Republican Norman Roth, a 40-year-old lawyer for the Jersey City Board of Education, came with 57 votes of winning a seat in Congress in 1956, but fortunately for the incumbent, Jersey City came through with a few extra votes for the Democratic incumbent after the polls had closed. This was one of the closest House races in New Jersey history.
Roth's bid to unseat U.S. Rep. Alfred Sieminski, 45, benefitted greatly by the coattails of President Dwight Eisenhower, who carried Hudson County in his re-election campaign against Adlai Stevenson. Two years earlier, Sieminski, a veteran of World War II and Korea who went to Princeton and Harvard Law School, won a third term in Congress with an easy 61%-27% victory over Roth.
In another Hudson district, Republican Vincent Dellay upset Democratic U.S. Rep. James Tumulty by a 52%-46% margin. Tummulty was the nephew of Joseph Tumulty, a former Assemblyman who was Woodrow Wilson's Chief of Staff (in those days, the job was called Secretary) in the Governor's office and in the White House.
Seeking his first term in 1954, the 41-year-old Tummulty, a former Assembly Minority Leader who later became Secretary to the Mayor of Jersey City, beat Dellay, 62%-35%. Dellay, 47, was state Treasury Department auditor,
Hoping for a second term as the Congressman from Hudson County, Dellay switched parties; the Hudson County Democratic Organization denied him party support and instead sent 50-year-old Dominick Daniels, a Jersey City Municipal Court Judge, to Congress.

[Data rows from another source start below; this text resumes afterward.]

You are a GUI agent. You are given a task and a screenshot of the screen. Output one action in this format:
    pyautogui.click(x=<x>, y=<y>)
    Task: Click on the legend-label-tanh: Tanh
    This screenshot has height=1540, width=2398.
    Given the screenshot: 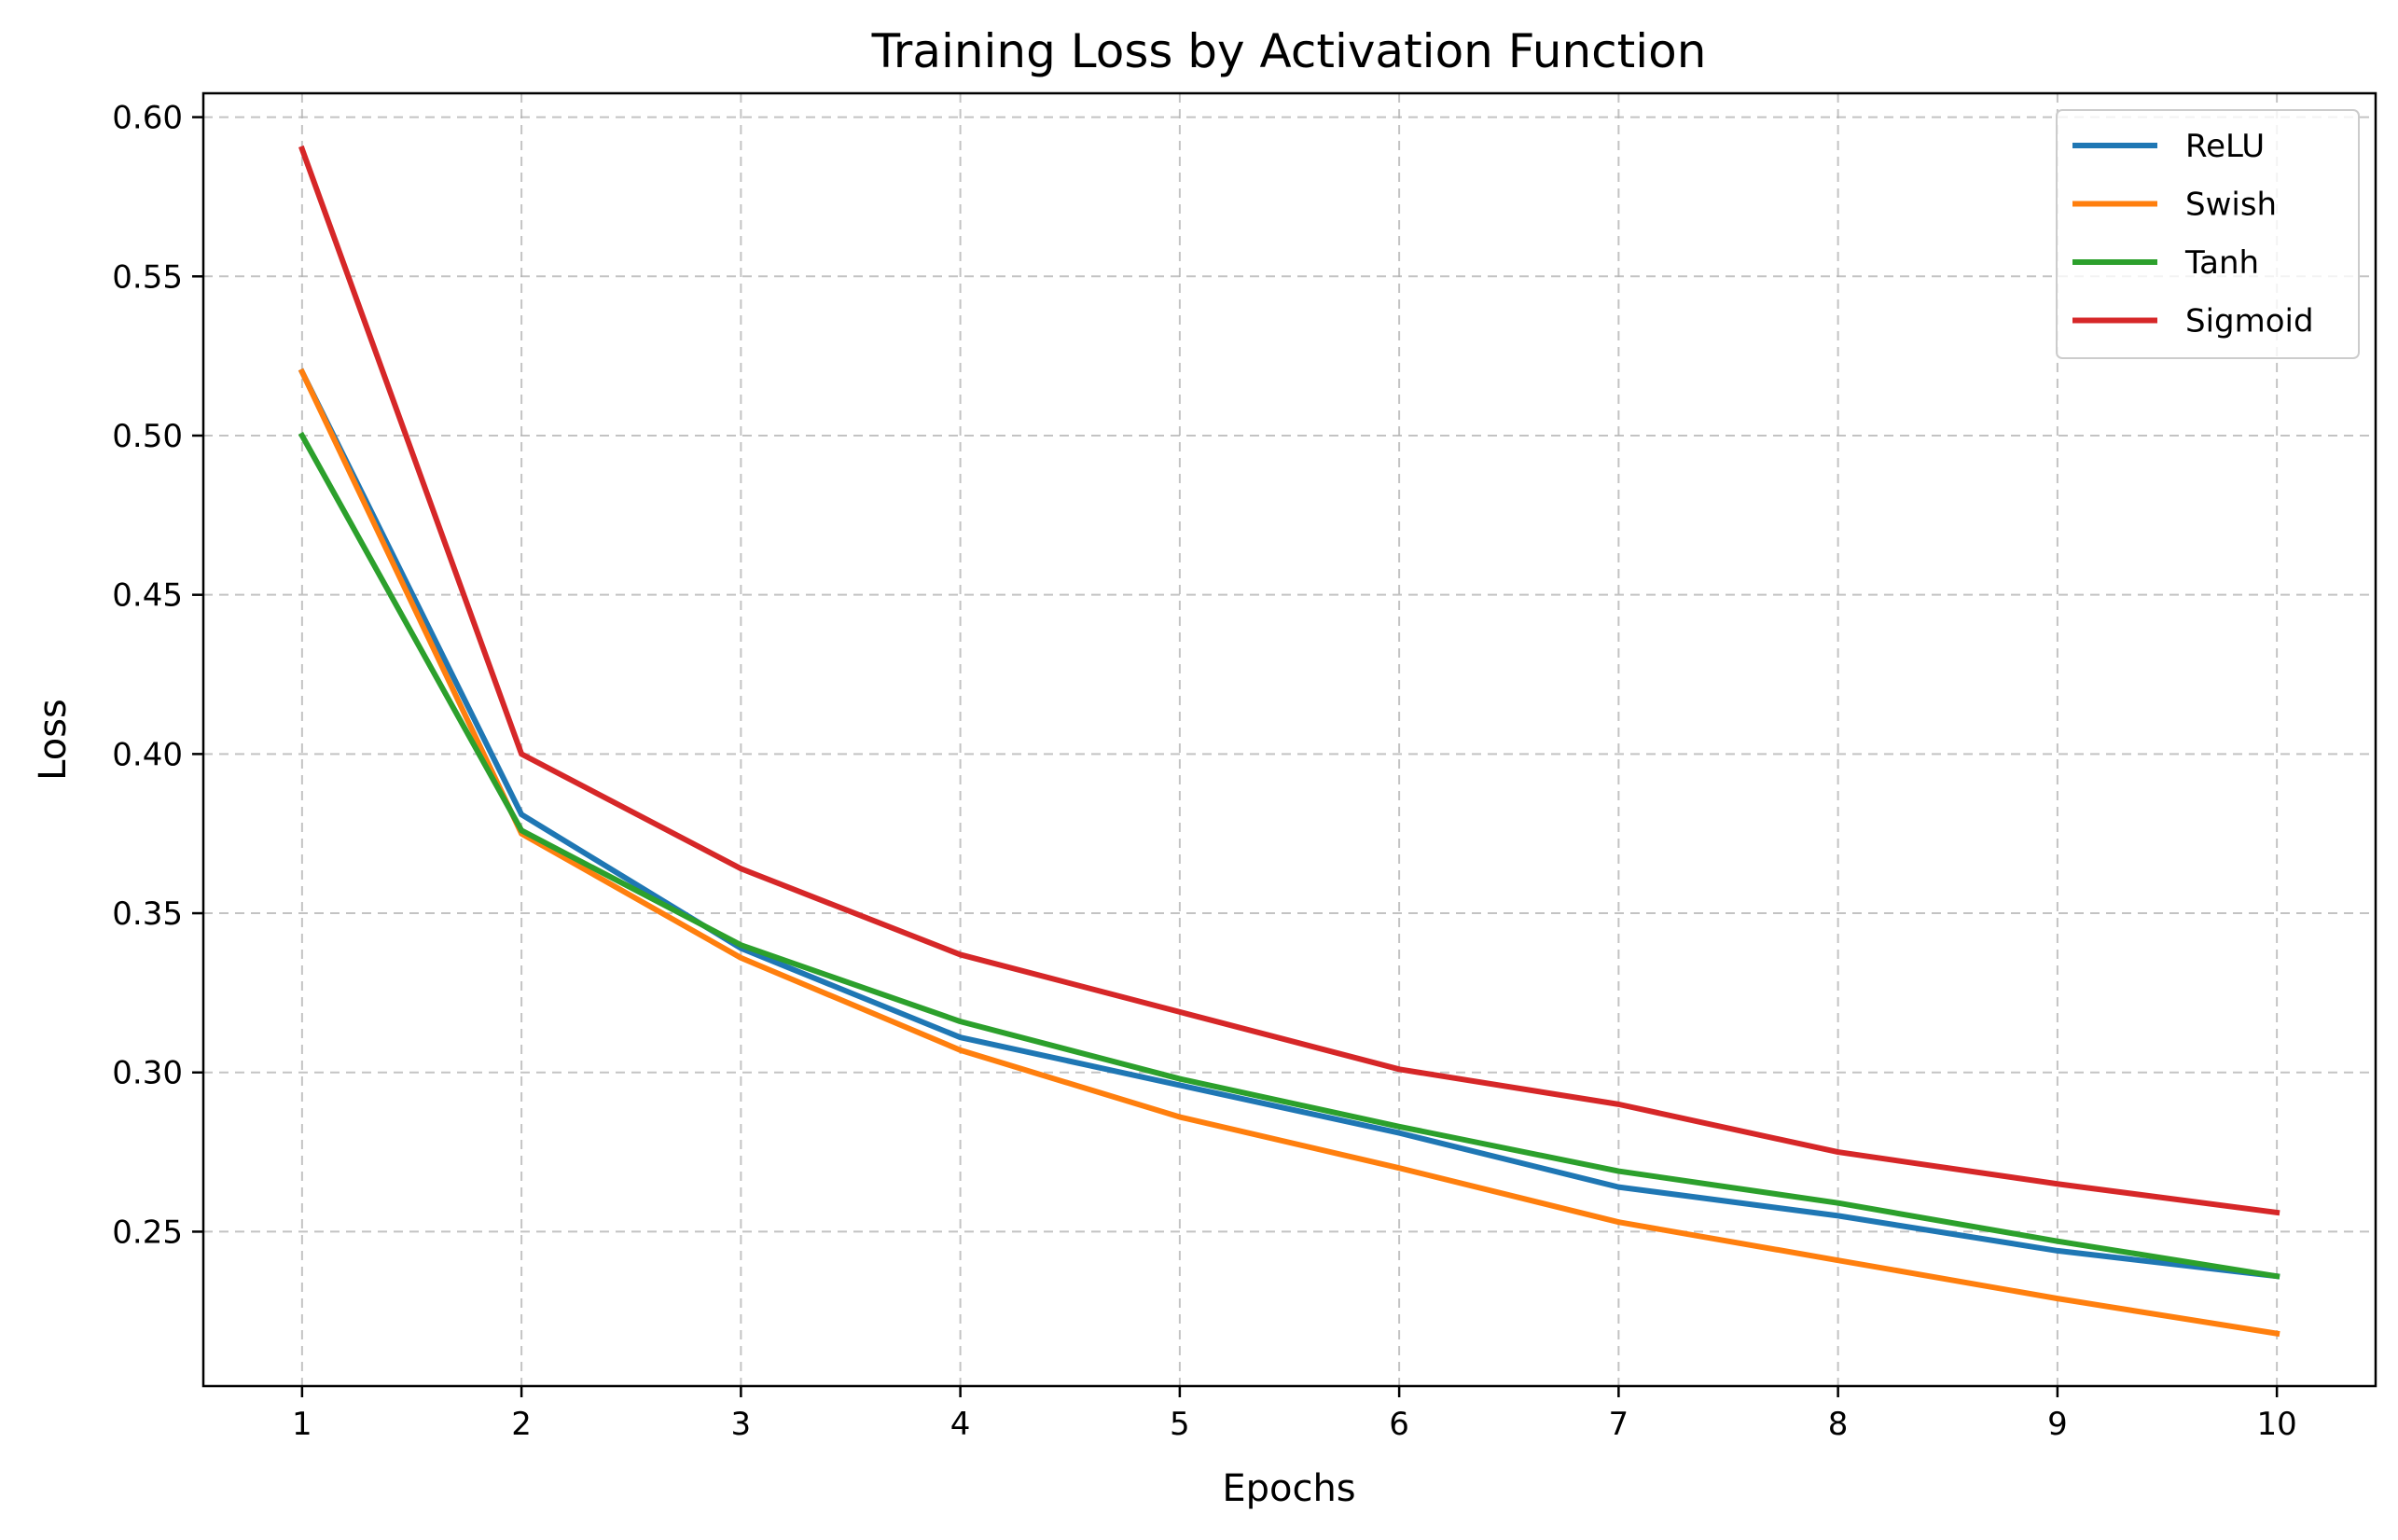 What is the action you would take?
    pyautogui.click(x=2222, y=263)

After his near loss to Roth, Hudson Democrats decided to deny Sieminski a fifth term in 1958. His replacement was Cornelius Gallagher, a 37-year-old former Hudson County Freeholder and New Jersey Turnpike Commissioner. Gallagher served in Congress until 1972, when redistricting and ethics charges ended his political career.
Roth ran for office once more, for the State Senate in 1961. He won the Republican primary over banking executive Roger Dorian, but lost the general election to Democratic incumbent William Kelly, 61%-39%.

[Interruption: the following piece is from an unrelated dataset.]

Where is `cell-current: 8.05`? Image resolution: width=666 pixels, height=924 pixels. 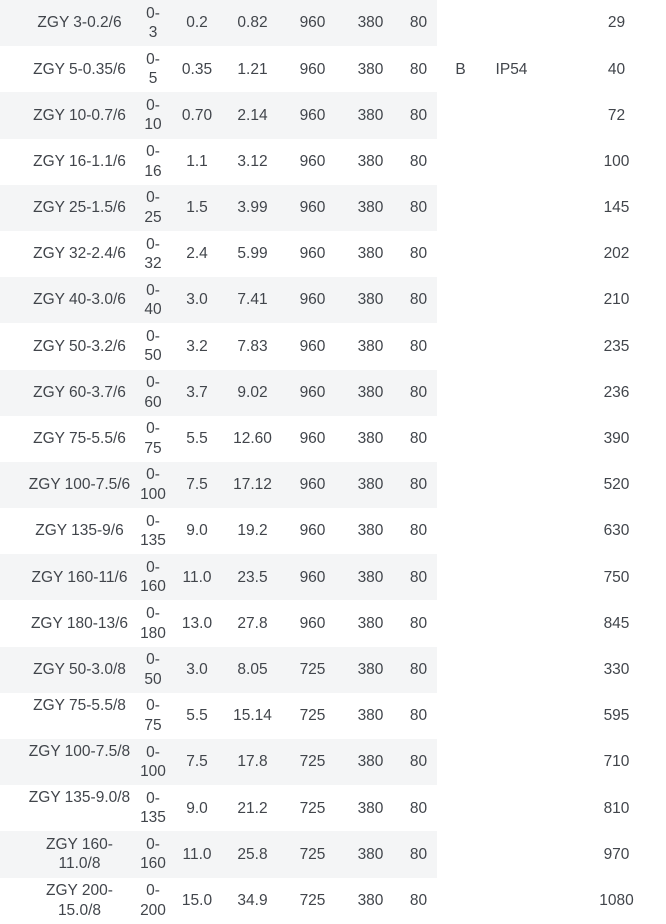 cell-current: 8.05 is located at coordinates (252, 670).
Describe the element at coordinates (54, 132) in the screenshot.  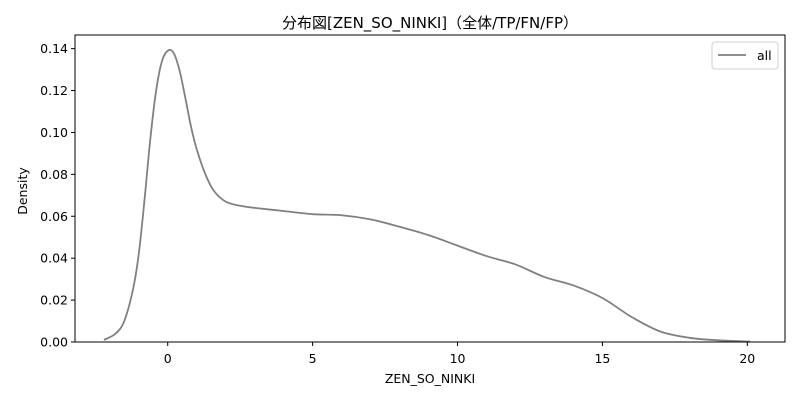
I see `y-tick-label: 0.10` at that location.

Dorian, a retired Marine Colonel, later won election to the Weehawken Council. In 1984, he won election to the Hudson County Board of Freeholders – the first Republican since 1956 – defeating incumbent Steve Cappiello, who was also the Mayor of Hoboken. He lost three years later to Francis Pizzuta, now a Weehawken school board member. Dorian later moved to Virginia, became active in local politics, and passed away in 2006.
The other Republican elected Hudson County Freeholder in 1984, Cuban-born, non-English speaking Octavio Alfonso, died several years ago. Alfonso upset Anthony DeVincent, an incumbent Freeholder and the powerful Mayor of North Bergen. DeVincent had survived a primary challenge from Frank Gargiulo, who would be elected as a Republican Assemblyman from Hudson County the following year.

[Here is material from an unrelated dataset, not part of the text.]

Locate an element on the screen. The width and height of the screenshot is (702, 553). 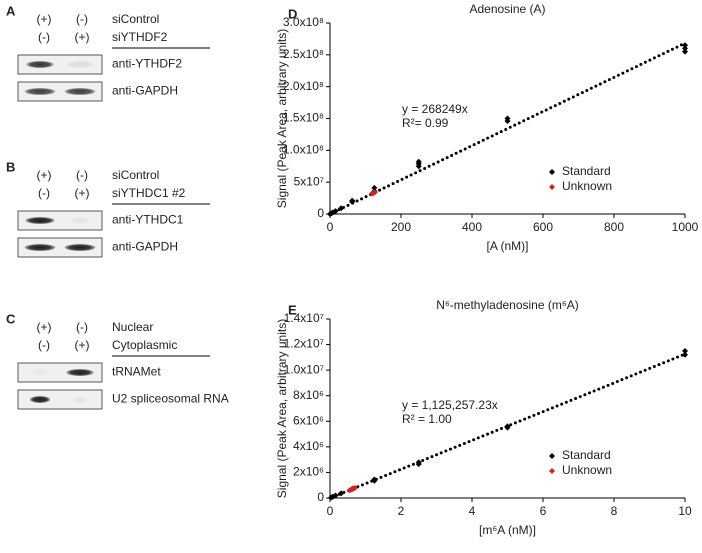
trendline-label: y = 1,125,257.23x is located at coordinates (450, 405).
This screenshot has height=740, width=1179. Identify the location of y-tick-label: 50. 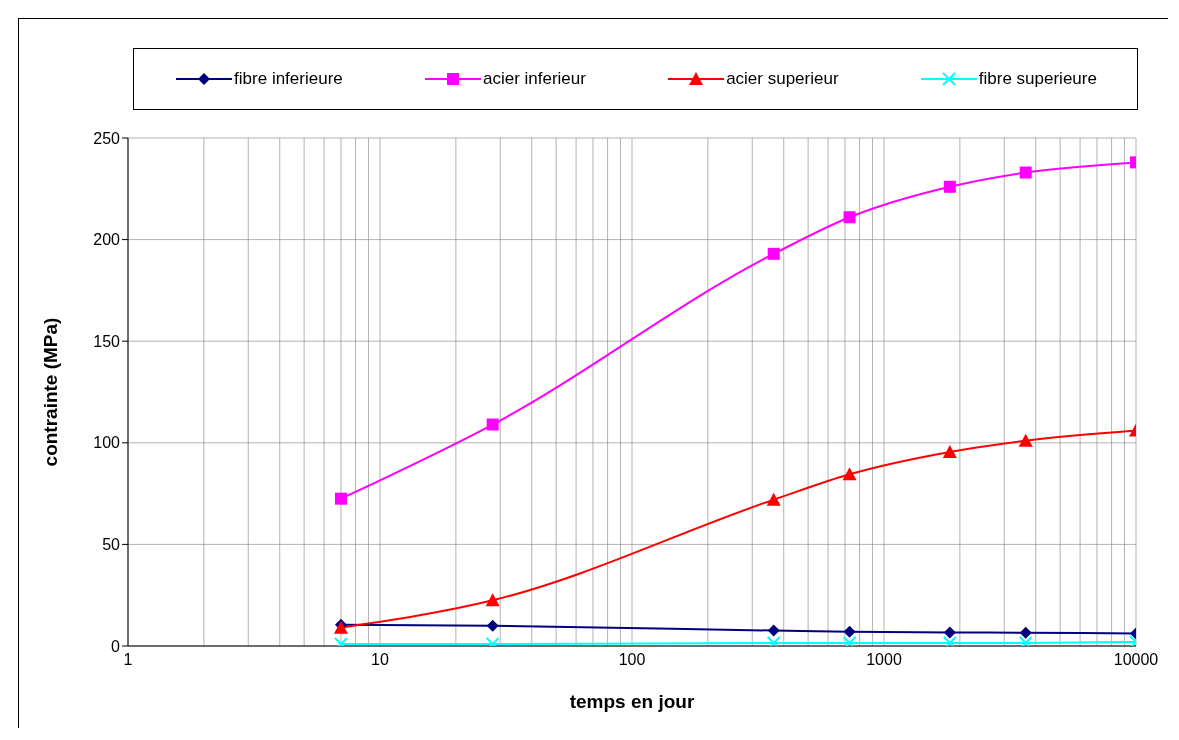
(112, 545).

Alfonso wanted to run for Congress against U.S. Rep. Frank Guarini in 1986, but the GOP instead ran a rising star from West New York, Albio Sires. Alfonso lost a 1989 bid for State Assembly.
While Alfonso’s win can be attributed to Ronald Reagan’s coattails, Dorian’s victory was more about some key Hudson County Democrats, including Jersey City Mayor Gerald McCann, wanting Cappiello out. Reagan carried Hudson but lost Hoboken to Walter Mondale; if anything, one longtime Hudson watcher says, most of the Cappiello vote was for Reagan and Dorian’s votes came from Mondale backers.
Sieminski won the open seat of Mary T. Norton, the first woman to win election to Congress from New Jersey and the first Democratic woman to serve in Congress. She was retiring after 26 years in the House. After the primary, Sieminksi, an Army reserve officer, volunteered for combat duty in Korea; his wife campaigned for him in the 1950 general election.